Without banging my "parish and church" drum too hard, the Theist church looks to me to be the perfect modernist parish without a church. By which I mean it's a public service body, dedicated to education and morals though worship and service. Its "sacrament" is the pulpit. The (missing) church is that body of believers who seek (to keep it brief) closeness to God through profession of faith, and the sacraments of baptism and the Lord's Supper. It is specific in much the same way the parish is general. Can you guess which side the Unitarians have defaulted to? (And most, but far from all, of the Universalists.)

Of course, the Western Unitarians had a particular focus and context: public morals, personal development and a calm sense of awe and devotion. I'll defer to those who know it better to describe it in depth. It was progressive in a way that might make us roll our eyes, but what doesn't these days? Revivals, if anyone wants one, require interpretation.

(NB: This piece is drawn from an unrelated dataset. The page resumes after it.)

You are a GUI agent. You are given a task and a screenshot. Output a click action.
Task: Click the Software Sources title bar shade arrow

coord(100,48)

Looking back to when they Western Unitarians were at their strength, you can also see a parallel movement in Reform Judaism. With its emphasis on the prophetic and universal, and a strong reduction in the use of Hebrew, Classic Reform offer something of a similar liturgical experience to the Western Unitarians. At least you could be excused if you stumbled into either service and confuse it for the other. Classic Reform at its most Classic Reformist had organs in worship, some used hymnals, might refer their pulpit-gowned rabbis as "The Rev." and some even met on Sundays. I would love to visit one of the remaining Classic Reform congregations, though watching the livestream of services from Temple Emanu-el (New York) or reading the Union Prayer Book, Sinai Edition, Revised puts me close to the tone if not the text of the Western Unitarians.  I think the clearest "bridge" is the hymn "Praise to the Living God," a traditional Jewish synagogue song, translated into English by a Unitarian minister. It was found both in the Union Hymnal (Reform Jewish, 1897) and Unity Hymns and Chorales (Western Unitarian, 1911). This is the same hymn that would open Hymns of the Spirit, and a version is found in Singing the Living Tradition.

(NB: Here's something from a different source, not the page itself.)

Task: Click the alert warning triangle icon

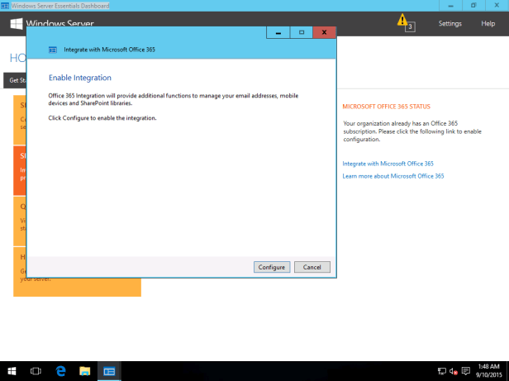Action: (x=402, y=20)
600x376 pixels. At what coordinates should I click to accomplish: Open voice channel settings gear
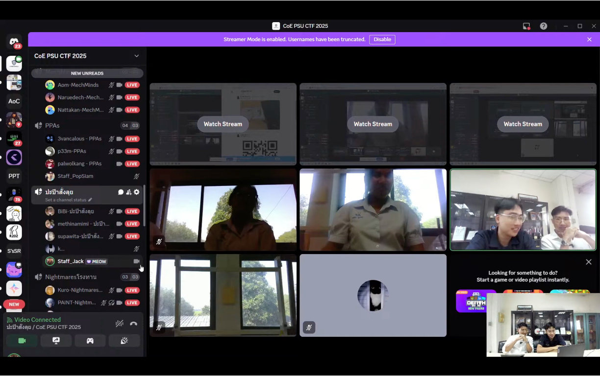coord(137,192)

Of course,  Unity Hymns and Chorales is where you go for a words, if you wanted it as a period piece. (Or perhaps from the Hymns of the Spirit, the fourth, fifth, sixth and eleventh services.) It's lovely, but a new Theist society, eastern or western, will need to find its own voice and its own take on that vital if emotionally constrained approach to speak in this anxious age, beset by demons.

W. E. Orchard, liturgist

For years I have run into the works of W. E. Orchard, and have made references to him twice recently. He was neither a Unitarian or a Universalist, but a Congregationalist minister later becoming a Roman Catholic priest. His service book, The Order of Divine Service for Public Worship, was evidently influential in Unitarian and Universalist circles.

I make reference to his works in the following articles:

Additionally, a prayer of his own composition appears in Hymns of the Spirit, in the Thirteenth Order of Service, for Easter :

O Thou who makest the stars, and turnest the shadow of death into the morning: on this day of days we meet to render thee the tribute of our thanksgiving. We praise thee for the resurrection of the spring-time, for the everlasting hopes that rise within the human heart, and for the gospel which hath brought life and immortality to light. Receive our thanksgiving, reveal thy presence, and send into our hearts the spirit of the risen Christ. Amen.

But I also introduce him here, because he will appear again as an associate of Unitarian minister Joseph Morgan Lloyd Thomas. Both of whom were member of the Society of Free Catholics, which will get me back to my ongoing series about the Independent Sacramental Movement.